实施例2-5改变启动培养基成分配比,会影响启动效果,在培养基种类上选择更适合的3/4ms培养基,当添加6-ba1.5mg/l、naa0.1mg/l、pvp1g/l时,启动效果最好,同时后续增殖、生根步骤效果也均得以提升。
实施例6-9改变增殖培养基成分配比,会影响增殖效果,在培养基种类上选择更适合的3/4ms培养基,当添加6-ba2mg/l、iba0.1mg/l、ga30.2mg/l、go凝胶液5ml/l时,增殖效果最好,生根率和成活率也较高。
实施例10-12改变壮苗培养基成分配比,芽苗的生根率和和成活率均能保持较高水平。
实施例13-15改变生根培养基成分配比,会影响生根效果,在培养基种类上选择更适合的1/2ms培养基,当添加naa0.3mg/l、iba0.2mg/l、ac1g/l、go凝胶液10ml/l时,生根率和成活率更高。
实施例16-17改变基质各成分配比,会影响移栽成活率,其中腐殖土:珍珠岩:蛭石=6:3:1移栽成活率最高,实施例18在基质中进一步增加石英砂成分,移栽成活率更高,实施例1较实施例19移栽成活率更高。
对比例1-2采用不同的消毒方式和顺序,消毒效果不如实施例1好,对比例3-4可以看出,添加pvp以及加入特定配比的植物激素能明显提升启动效果。对比例8增殖培养基中未添加go凝胶液,对比例9壮苗培养基中未添加go凝胶液,新芽生长情况较弱,对比例12生根培养基中未添加go凝胶液,生根效果差。对比例13采用与本发明不同的炼苗方式,对比例14基质与本发明不同,发现移栽成活率显著下降。可见采用本发明方法具有低污染率、低褐化率、高萌芽率,增殖系数高,生根率高,具有较高的移栽成活率。
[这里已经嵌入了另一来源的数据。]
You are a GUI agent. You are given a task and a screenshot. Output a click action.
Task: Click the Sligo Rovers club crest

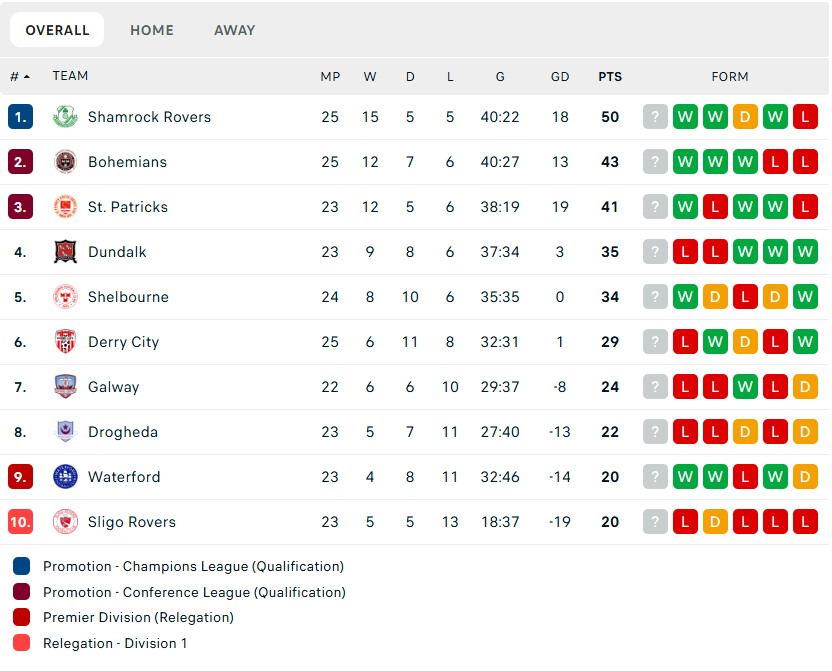point(65,522)
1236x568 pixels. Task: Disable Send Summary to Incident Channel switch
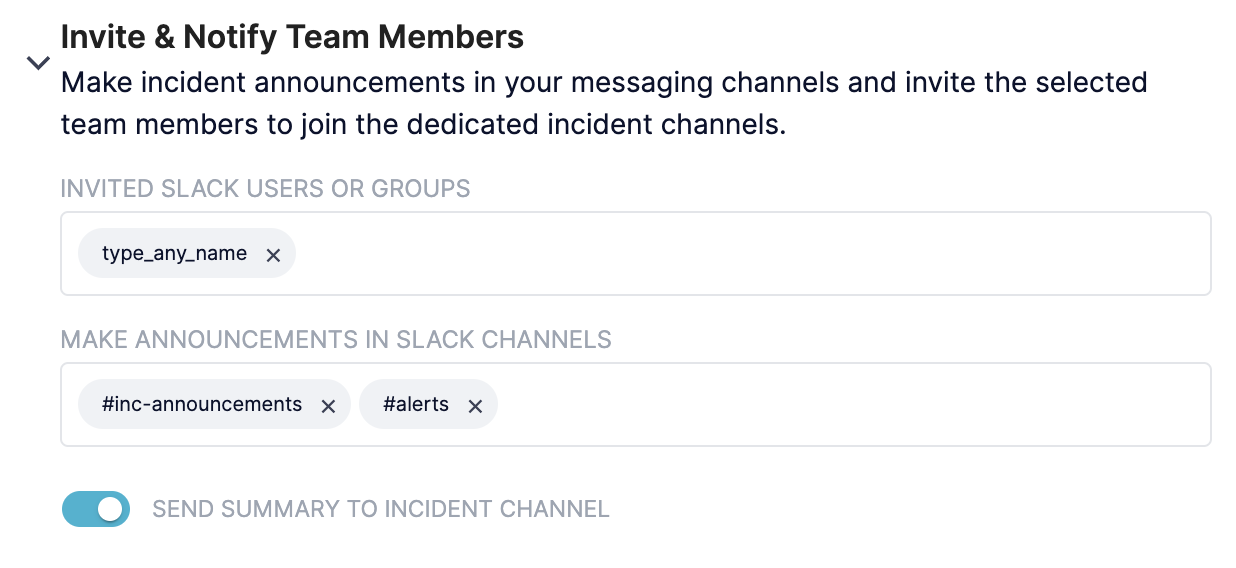(96, 509)
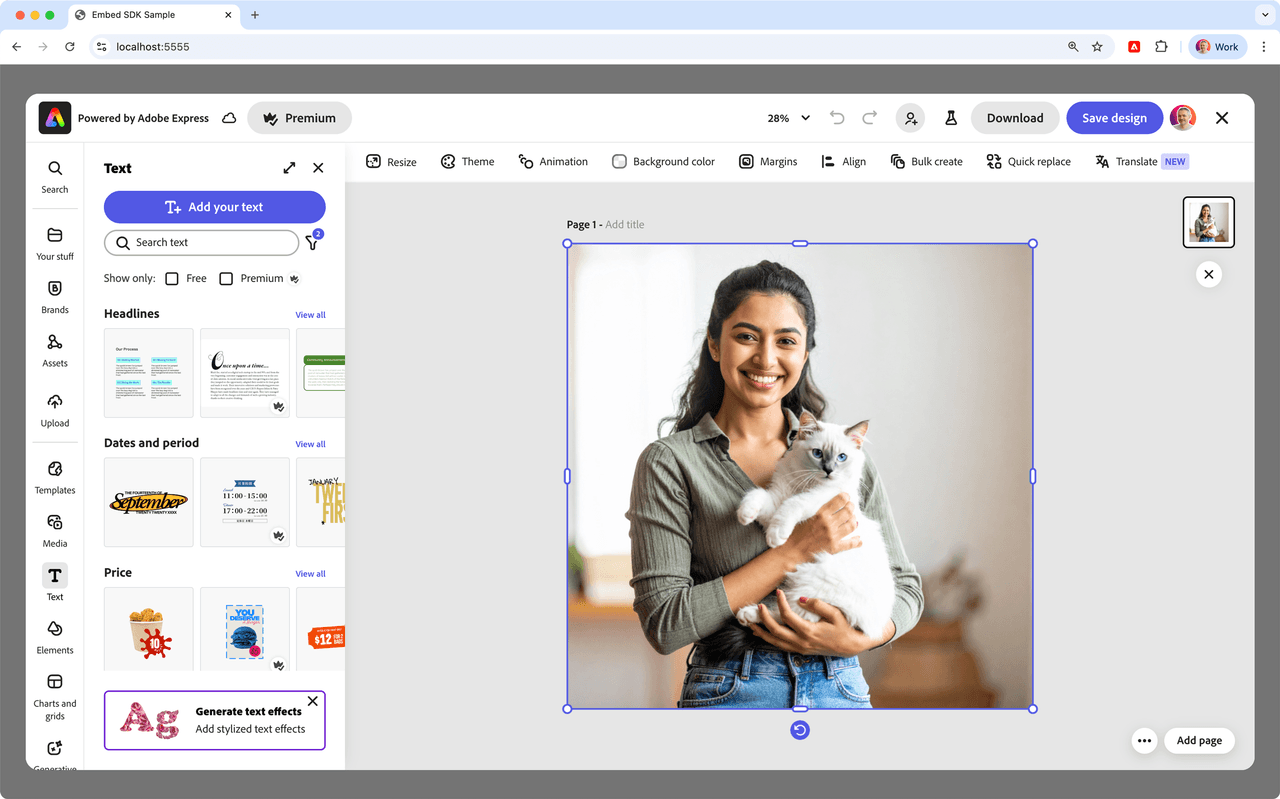The height and width of the screenshot is (799, 1280).
Task: Open the more options ellipsis button
Action: click(1144, 741)
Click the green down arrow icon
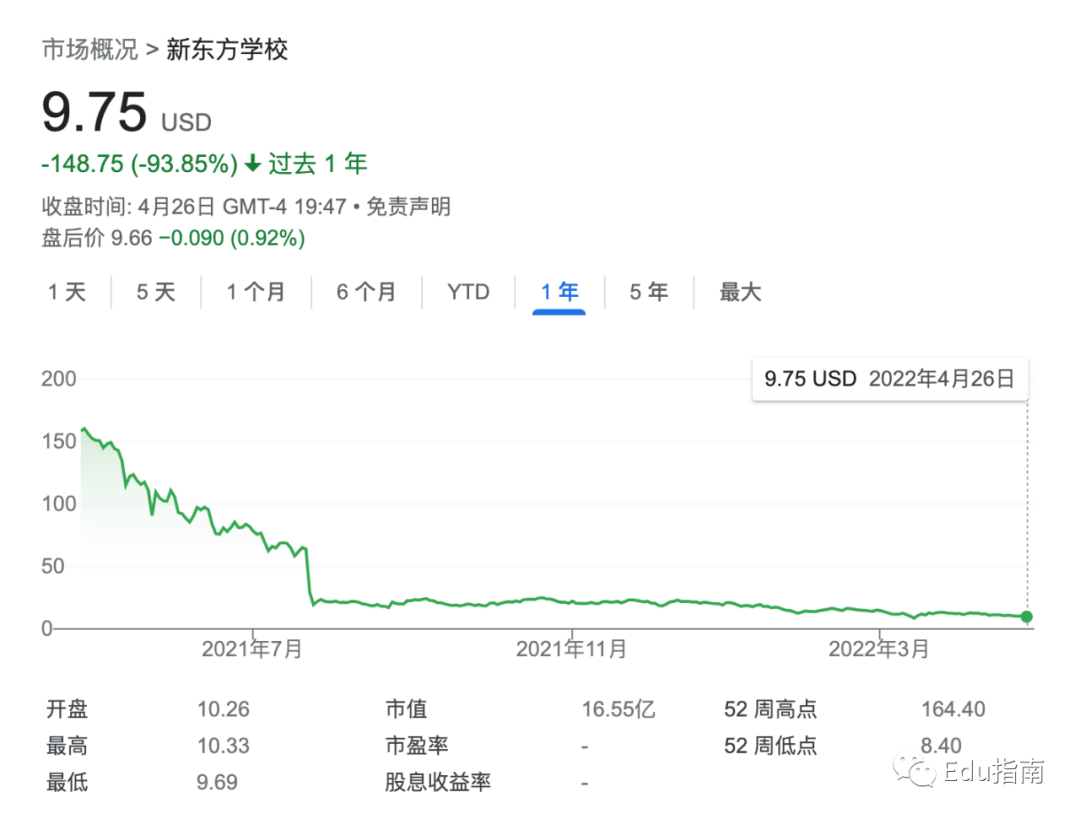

对比例16的增值和生根效果较实施例差,这是由于采用对比例16制得的go凝胶液中go分散效果差,不能很好地发挥go的促生长、促生根的效果。
尽管已用具体实施例来说明和描述了本发明,然而应意识到,在不背离本发明的精神和范围的情况下可以作出许多其它的更改和修改。因此,这意味着在所附权利要求中包括属于本发明范围内的所有这些变化和修改。